Ma attenzione: «da questa novità fondamentale non si deve concludere che il
sacro non esista più, ma che esso ha trovato il suo compimento in Gesù
Cristo».La cosiddetta de-sacralizzazione dimentica che la Lettera agli Ebrei
presenta Gesù Cristo come «sommo sacerdote dei beni futuri» (Eb 9,11), «ma non
dice che il sacerdozio sia finito». Cristo non ha abolito il sacerdozio e «non
ha abolito il sacro, ma lo ha portato a compimento, inaugurando un nuovo culto,
che è sì pienamente spirituale, ma che tuttavia, finché siamo in cammino nel
tempo, si serve ancora di segni e di riti, che verranno meno solo alla fine,
nella Gerusalemme celeste, dove non ci sarà più alcun tempio». Sbaglia quindi
chi pensa che il sacro, i simboli, i riti, siano finiti con Gesù Cristo.
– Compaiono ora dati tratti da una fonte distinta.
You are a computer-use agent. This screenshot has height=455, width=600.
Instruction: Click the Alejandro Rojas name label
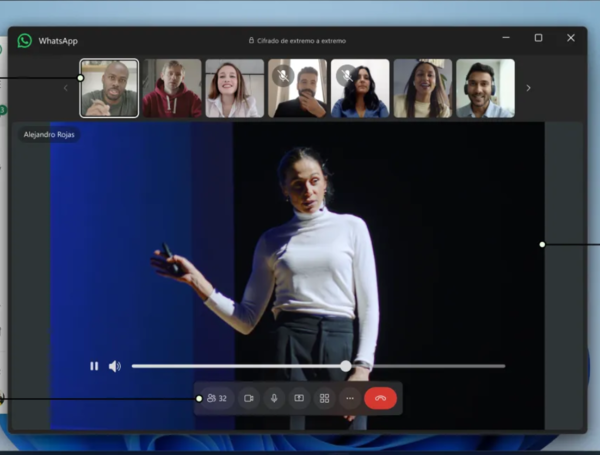pos(49,133)
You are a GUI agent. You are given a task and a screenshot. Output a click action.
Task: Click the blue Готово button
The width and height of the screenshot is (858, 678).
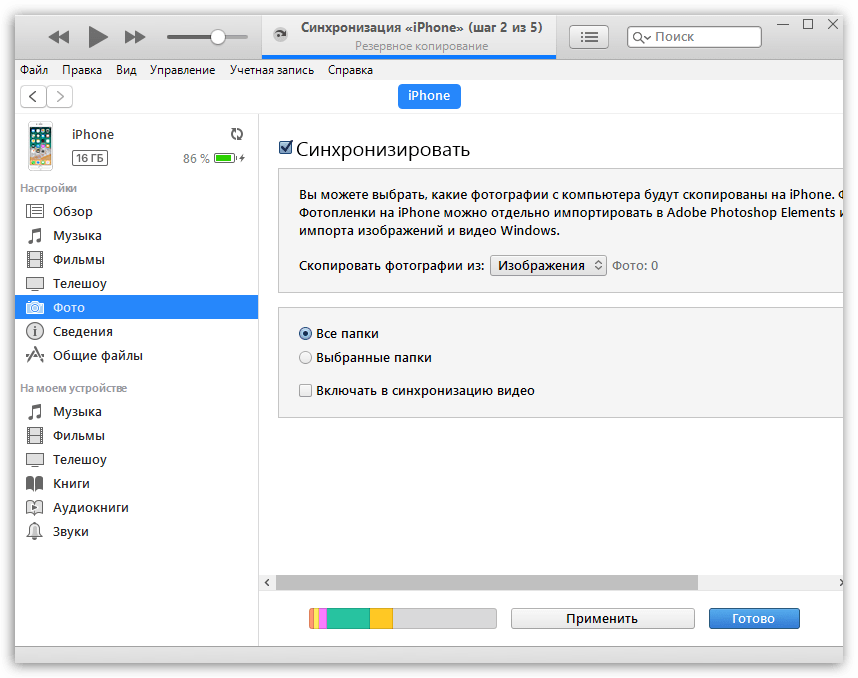753,618
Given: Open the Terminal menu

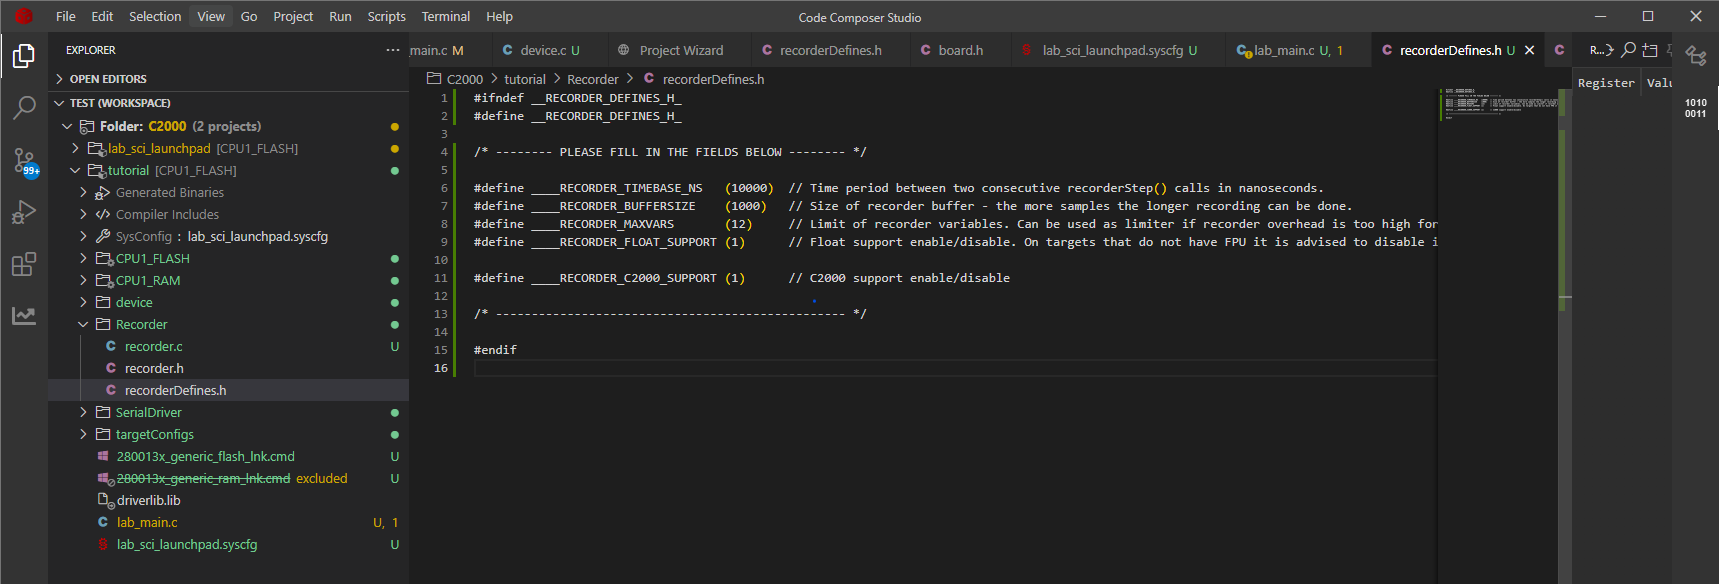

No:
«grazie a Cristo, la sacralità è più vera, più intensa, e, come avviene per i
comandamenti, anche più esigente!».Anche qui, i danni di una certa vulgata
post-conciliare sono stati notevoli. Infatti, «il sacro ha una funzione
educativa, e la sua scomparsa inevitabilmente impoverisce la cultura, in
particolare la formazione delle nuove generazioni. Se, per esempio, in nome di
una fede secolarizzata e non più bisognosa di segni sacri, venisse abolita
questa processione cittadina del Corpus Domini, il profilo spirituale di Roma
risulterebbe “appiattito”, e la nostra coscienza personale e comunitaria ne
resterebbe indebolita». E in quante città le processioni del Corpus Domini sono
state abolite!O ancora – ha detto il Papa – «pensiamo a una mamma e a un papà
che, in nome di una fede desacralizzata, privassero i loro figli di ogni
ritualità religiosa: in realtà finirebbero per lasciare campo libero ai tanti
surrogati presenti nella società dei consumi, ad altri riti e altri segni, che
più facilmente potrebbero diventare idoli». Ogni nuova generazione ha bisogno di
riti e di simboli. Se le si tolgono quelli cattolici, cercherà altre esperienze
religiose. Dio non ha tolto i riti, «non ha fatto così con l’umanità: ha mandato
il suo Figlio nel mondo non per abolire, ma per dare il compimento anche al
sacro. Al culmine di questa missione, nell’Ultima Cena, Gesù istituì il
Sacramento del suo Corpo e del suo Sangue, il Memoriale del suo Sacrificio
pasquale. Così facendo Egli pose se stesso al posto dei sacrifici antichi, ma lo
fece all’interno di un rito, che comandò agli Apostoli di perpetuare, quale
segno supremo del vero Sacro, che è Lui stesso». «Con questa fede – ha concluso
il Pontefice – noi celebriamo oggi e ogni giorno il Mistero eucaristico e lo
adoriamo quale centro della nostra vita e cuore del mondo».